Ces émotions qui nous encombrent

Avant tout nous sommes des êtres relationnels, façonnés par notre histoire (parfois celle de nos ancêtres) et par nos relations aux autres. Toutes ces expériences positives et négatives inscrivent leurs empreintes et construisent nos modalités d’être au monde. Dans toutes les étapes de notre vie personnelle ou professionnelle nos schémas de pensée et nos expériences passées ressurgissent, souvent comme des ressources, parfois comme des freins.

Parfois nous reproduisons des comportements dont nous savons bien qu’ils sont contreproductifs mais dont nous ne savons comment nous dépêtrer, répétition de scénarios d’abandon dans les relations amoureuses, panique face à l’agressivité de quelqu’un d’autre, perte de moyens en présence d’une personne admirée, peur panique devant le vide ou une araignée……………………..

Nous percevons intellectuellement que ces comportements sont inappropriés ou disproportionnés mais ils s’imposent à nous contre notre gré.

Notre réflexe est alors de lutter contre nous même…..et nous aggravons le processus.

Notre réflexe peut être de fuir la situation………………..et nous aggravons le processus

Notre réflexe peut être de répéter les mêmes tentatives de solutions  inopérantes .et nous aggravons le processus.

Parfois nous sommes débordés par nos émotions, nous rougissons, nous bégayons, nous perdons nos moyens, on a « la boule au ventre », ça nous « prend à la gorge », les mots ne passent plus, on « étouffe » on dit alors de nous que nous sommes « hypersensibles ».

En fait ce sont nos émotions qui nous débordent, cela nous arrive à tous, à des degrés divers. Pour certains ces messages émotionnels handicapent le quotidien, paralysent l’action, génèrent des évitements sociaux préjudiciables. Plus nous tenterons de lutter contre ces émotions plus elles vont nous parasiter. Il s’agit alors de les reconnaitre, de mettre en place des stratégies pour ne pas nous laissez déborder et progressivement d’en faire nos meilleures alliées.

 

Des chercheurs finlandais ont détaillé les effets physiques du bonheur, de la peur, de la tristesse et d'autres sentiments. (extrait article)
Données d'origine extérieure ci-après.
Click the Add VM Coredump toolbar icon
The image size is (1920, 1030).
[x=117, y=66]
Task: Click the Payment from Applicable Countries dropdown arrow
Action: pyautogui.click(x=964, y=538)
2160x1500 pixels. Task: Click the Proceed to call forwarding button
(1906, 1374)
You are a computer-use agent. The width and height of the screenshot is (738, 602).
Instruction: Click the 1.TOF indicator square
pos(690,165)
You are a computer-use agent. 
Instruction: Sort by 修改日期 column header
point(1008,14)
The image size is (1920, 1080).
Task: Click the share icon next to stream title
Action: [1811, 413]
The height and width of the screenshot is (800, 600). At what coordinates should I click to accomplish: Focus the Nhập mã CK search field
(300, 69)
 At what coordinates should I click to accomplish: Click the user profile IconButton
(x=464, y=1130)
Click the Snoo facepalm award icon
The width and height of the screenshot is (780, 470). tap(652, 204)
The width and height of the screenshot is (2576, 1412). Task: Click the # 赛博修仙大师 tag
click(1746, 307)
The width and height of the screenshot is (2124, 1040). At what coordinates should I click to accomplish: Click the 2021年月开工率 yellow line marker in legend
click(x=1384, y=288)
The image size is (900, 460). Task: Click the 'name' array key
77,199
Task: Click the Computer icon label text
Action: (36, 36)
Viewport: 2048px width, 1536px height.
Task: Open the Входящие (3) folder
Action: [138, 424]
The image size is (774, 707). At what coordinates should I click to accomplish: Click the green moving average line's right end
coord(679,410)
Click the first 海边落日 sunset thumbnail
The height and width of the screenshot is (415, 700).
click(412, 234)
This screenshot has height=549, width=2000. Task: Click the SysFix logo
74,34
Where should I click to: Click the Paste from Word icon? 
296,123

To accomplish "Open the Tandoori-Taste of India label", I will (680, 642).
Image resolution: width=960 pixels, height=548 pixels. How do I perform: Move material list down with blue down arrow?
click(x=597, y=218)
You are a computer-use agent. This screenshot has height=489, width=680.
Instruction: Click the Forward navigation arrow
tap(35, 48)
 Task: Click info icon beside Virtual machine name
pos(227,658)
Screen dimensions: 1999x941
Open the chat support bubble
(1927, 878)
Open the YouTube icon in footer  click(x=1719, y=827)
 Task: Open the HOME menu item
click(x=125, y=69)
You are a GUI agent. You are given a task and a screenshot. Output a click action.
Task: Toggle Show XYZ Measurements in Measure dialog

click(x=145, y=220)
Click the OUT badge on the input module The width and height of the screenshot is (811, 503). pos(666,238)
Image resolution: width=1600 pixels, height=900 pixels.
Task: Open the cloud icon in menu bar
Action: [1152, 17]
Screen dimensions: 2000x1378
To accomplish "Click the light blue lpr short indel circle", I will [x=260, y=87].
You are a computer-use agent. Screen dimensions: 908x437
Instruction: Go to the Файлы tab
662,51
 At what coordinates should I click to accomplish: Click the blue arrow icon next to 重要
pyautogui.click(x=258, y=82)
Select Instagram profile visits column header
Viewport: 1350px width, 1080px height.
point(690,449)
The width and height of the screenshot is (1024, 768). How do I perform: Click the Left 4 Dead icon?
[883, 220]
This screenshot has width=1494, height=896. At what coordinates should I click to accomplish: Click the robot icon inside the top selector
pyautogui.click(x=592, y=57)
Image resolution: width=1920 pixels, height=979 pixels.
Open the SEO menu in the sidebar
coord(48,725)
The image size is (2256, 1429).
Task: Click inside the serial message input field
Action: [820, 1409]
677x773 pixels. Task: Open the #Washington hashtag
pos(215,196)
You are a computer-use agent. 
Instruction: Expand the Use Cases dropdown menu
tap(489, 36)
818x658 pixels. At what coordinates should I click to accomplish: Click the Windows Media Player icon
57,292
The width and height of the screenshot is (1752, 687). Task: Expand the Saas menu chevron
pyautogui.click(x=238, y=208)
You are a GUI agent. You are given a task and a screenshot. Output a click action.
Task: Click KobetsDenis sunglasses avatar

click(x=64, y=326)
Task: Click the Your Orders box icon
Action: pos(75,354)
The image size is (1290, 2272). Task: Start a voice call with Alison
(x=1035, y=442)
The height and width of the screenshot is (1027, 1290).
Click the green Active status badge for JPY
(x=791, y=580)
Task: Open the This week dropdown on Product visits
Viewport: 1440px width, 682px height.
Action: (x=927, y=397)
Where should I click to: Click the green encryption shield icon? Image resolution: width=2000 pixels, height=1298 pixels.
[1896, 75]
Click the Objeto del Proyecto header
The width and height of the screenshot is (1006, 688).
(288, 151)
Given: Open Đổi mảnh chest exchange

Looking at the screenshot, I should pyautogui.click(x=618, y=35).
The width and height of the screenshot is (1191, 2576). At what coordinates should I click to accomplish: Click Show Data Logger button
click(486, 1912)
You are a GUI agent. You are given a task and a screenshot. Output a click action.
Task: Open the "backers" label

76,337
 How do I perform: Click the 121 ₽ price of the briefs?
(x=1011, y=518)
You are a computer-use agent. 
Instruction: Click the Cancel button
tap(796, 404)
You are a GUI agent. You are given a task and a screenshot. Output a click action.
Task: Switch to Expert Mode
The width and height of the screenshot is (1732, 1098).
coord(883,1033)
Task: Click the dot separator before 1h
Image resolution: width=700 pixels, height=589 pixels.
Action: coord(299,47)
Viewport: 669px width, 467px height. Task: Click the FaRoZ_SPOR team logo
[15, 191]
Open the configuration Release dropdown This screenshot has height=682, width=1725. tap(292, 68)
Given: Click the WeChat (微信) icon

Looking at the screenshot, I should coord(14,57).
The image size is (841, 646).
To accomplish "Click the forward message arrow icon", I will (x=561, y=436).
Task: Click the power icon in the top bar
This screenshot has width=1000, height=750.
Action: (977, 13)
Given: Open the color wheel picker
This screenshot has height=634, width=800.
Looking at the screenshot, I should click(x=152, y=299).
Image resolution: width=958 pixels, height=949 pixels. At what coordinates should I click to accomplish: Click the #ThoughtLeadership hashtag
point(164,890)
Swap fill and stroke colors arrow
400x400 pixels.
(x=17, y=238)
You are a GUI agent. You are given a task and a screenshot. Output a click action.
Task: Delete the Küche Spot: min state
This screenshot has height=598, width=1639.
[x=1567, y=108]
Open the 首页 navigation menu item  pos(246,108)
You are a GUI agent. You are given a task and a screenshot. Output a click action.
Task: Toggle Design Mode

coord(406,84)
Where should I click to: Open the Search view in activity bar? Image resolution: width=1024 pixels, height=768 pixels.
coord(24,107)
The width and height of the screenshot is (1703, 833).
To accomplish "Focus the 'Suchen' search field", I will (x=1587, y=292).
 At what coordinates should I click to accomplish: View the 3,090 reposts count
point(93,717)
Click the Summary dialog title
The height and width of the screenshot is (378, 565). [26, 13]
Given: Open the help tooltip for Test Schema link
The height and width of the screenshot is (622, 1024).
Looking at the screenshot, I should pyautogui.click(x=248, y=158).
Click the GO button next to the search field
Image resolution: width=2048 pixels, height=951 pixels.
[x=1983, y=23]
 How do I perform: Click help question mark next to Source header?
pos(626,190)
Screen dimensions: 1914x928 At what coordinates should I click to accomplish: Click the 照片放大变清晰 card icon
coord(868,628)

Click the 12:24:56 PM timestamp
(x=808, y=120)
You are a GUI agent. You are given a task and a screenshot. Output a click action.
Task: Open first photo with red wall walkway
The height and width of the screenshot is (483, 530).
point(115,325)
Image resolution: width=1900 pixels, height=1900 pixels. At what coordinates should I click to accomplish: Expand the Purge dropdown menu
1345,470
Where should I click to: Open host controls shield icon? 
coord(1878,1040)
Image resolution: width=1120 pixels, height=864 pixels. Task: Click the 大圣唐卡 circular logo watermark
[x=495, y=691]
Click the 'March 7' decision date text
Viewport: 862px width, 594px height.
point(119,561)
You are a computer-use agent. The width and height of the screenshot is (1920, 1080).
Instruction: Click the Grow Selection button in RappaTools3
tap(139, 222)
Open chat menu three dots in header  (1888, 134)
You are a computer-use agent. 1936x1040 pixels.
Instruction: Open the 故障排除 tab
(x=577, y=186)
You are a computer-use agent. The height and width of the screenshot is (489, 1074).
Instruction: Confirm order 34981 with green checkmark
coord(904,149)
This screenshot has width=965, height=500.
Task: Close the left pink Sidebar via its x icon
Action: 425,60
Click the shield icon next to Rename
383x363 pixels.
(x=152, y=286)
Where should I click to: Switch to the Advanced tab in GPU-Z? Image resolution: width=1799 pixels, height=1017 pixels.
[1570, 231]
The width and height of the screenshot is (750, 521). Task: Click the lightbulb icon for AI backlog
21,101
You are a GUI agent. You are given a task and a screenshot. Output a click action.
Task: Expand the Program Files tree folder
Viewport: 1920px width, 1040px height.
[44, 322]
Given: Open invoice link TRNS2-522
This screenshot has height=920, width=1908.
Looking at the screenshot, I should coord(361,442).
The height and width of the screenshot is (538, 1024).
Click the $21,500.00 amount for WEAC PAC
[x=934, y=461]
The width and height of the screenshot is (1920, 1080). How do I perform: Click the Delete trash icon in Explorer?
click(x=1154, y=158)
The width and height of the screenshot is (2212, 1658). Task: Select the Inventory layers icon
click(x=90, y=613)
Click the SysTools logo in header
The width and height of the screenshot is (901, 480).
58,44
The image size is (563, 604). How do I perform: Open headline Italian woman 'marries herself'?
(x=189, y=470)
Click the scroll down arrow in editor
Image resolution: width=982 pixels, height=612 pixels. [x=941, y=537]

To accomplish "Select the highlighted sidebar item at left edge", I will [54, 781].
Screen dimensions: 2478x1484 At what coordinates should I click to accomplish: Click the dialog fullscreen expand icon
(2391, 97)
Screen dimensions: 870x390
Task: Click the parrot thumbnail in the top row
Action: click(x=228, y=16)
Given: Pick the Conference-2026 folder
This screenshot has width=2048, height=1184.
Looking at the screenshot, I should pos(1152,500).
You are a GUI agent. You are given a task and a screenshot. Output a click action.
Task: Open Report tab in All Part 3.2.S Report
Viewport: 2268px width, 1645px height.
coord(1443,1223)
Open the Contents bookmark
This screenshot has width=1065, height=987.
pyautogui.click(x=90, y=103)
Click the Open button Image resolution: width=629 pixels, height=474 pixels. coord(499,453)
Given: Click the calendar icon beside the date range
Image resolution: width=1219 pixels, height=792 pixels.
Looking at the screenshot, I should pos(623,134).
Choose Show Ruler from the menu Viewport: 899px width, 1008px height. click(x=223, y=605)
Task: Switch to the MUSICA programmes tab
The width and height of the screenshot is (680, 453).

«La peur au ventre», «sentir monter la colère», «la tristesse me serre le cœur». La langue française attribue depuis des siècles une manifestation physique à chacune de nos émotions, et les recherches scientifiques menées ces vingt dernières années ont montré que cela n'avait rien d'une croyance populaire. Dernière preuve en date: la «carte corporelle des émotions » établie par des chercheurs finlandais. Leurs travaux, publiés fin décembre dans les Comptes rendus de l'Académie des sciences américaine (PNAS), confirment notamment que les principales émotions humaines que sont la peur, la tristesse ou le bonheur sont ressenties physiquement de la même façon pour tous, quelle que soit la culture d'origine de l'individu.